February 19, 2021 at 13:05 JST
Pro-China supporters hold Chinese national flags outside the High Court in Hong Kong on Feb. 18. (AP Photo)
HONG KONG--A Hong Kong government review of public broadcaster RTHK found editorial management “deficiencies” and a lack of transparency in handling complaints, signaling a major overhaul of the revered institution and raising concerns over media freedoms.
Radio Television Hong Kong, founded in 1928 and sometimes compared to the British Broadcasting Corporation, is the only independent, publicly funded media outlet on Chinese soil. It is guaranteed editorial independence by its charter.

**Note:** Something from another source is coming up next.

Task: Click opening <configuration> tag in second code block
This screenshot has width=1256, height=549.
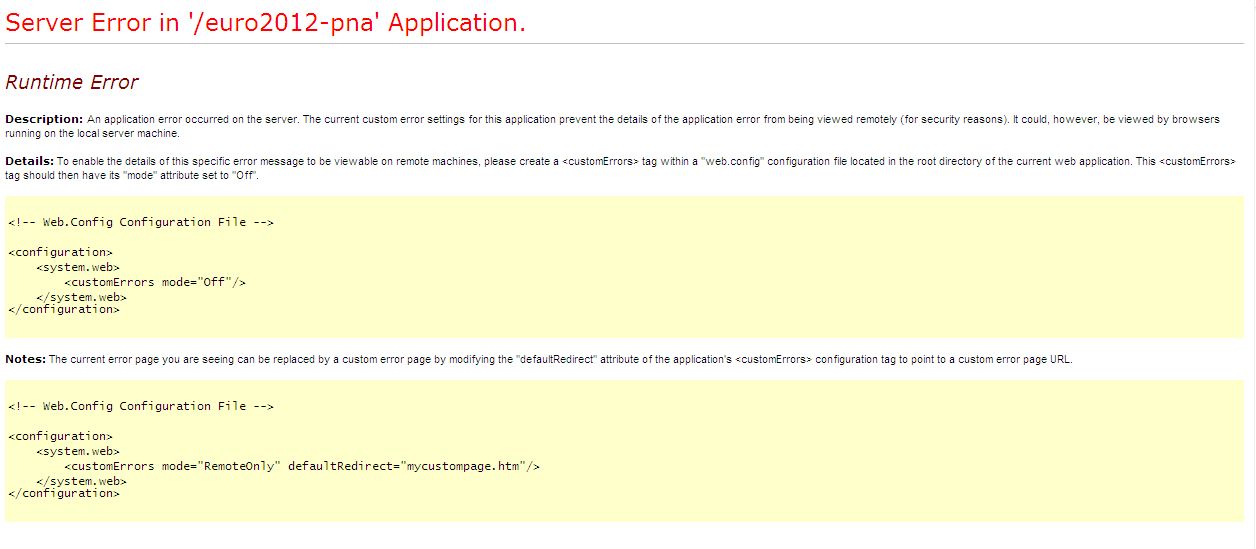Action: tap(60, 436)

It angered the Hong Kong government, the police force, and Beijing with its coverage of anti-government protests that shook the city in 2019, including several investigations that led to widespread criticism of the authorities.

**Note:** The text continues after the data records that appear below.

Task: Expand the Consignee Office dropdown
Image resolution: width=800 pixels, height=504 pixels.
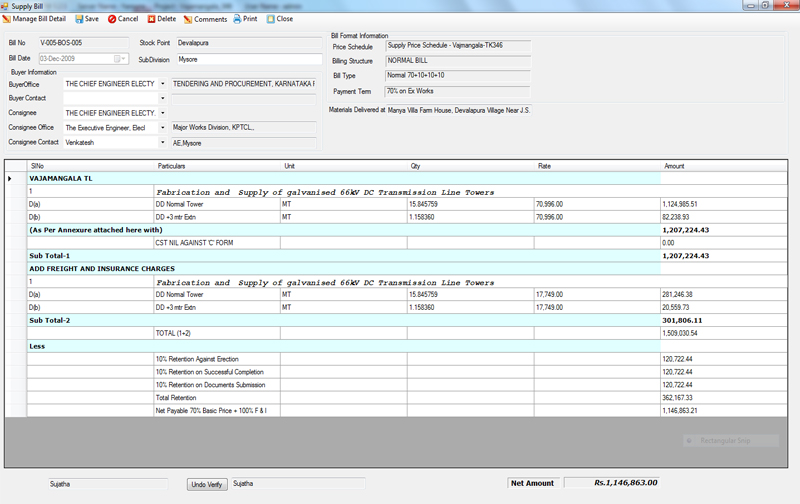Action: click(162, 128)
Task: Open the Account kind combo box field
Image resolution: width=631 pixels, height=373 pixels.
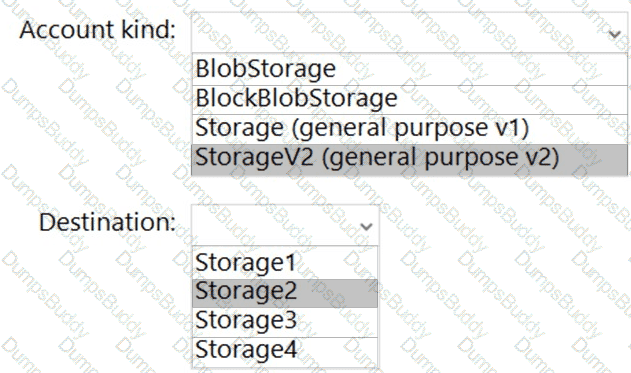Action: 409,33
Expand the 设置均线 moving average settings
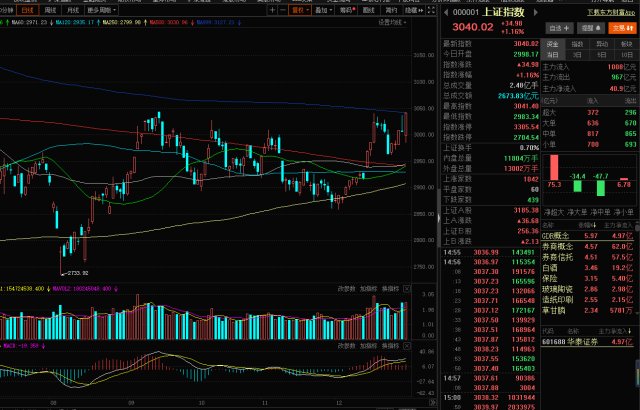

Last year, the Commerce Bureau announced an unprecedented, government-led review of RTHK’s governance and management--spanning its administration, financial control and manpower--to ensure it complied with its charter.
“There are deficiencies in (the) editorial management mechanism,” said the 154-page review released on Friday.

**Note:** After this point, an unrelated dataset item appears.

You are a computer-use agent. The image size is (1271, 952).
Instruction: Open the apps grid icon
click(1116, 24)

There were “no well-defined and properly documented editorial processes and decisions,” and no “clear allocation of roles and responsibilities among editorial staff,” it said. “Weak editorial accountability is observed.”
Earlier on Friday, the government appointed deputy Secretary for Home Affairs Patrick Li as Director of Broadcasting, effective March 1.
Pro-Beijing supporters regularly file complaints against RTHK and stage protests outside its headquarters, accusing it of anti-government bias.
Last week, RTHK said it was suspending the relay of BBC radio news programming after China barred the BBC World News service from its networks, in a decision which underlines how Beijing’s tightening grip on Hong Kong extends to media.
When Beijing expelled about a dozen journalists working for U.S. news outlets last year, it also barred them from relocating to Hong Kong.
A sweeping national security law imposed by Beijing in June 2020 is seen by its critics as a blunt tool to stifle dissent and curb media freedom and other liberties. The legislation calls for tougher regulation of the media.
The government maintains rights and freedoms remain intact.
Media tycoon and Beijing critic Jimmy Lai, the founder of the popular Apple Daily tabloid, is the highest profile activist charged under the national security law for allegedly colluding with foreign forces.
Hong Kong fell to the 80th place in the Reporters Without Borders’ global press freedom index in 2020, from 18th in 2002. China ranks 177th.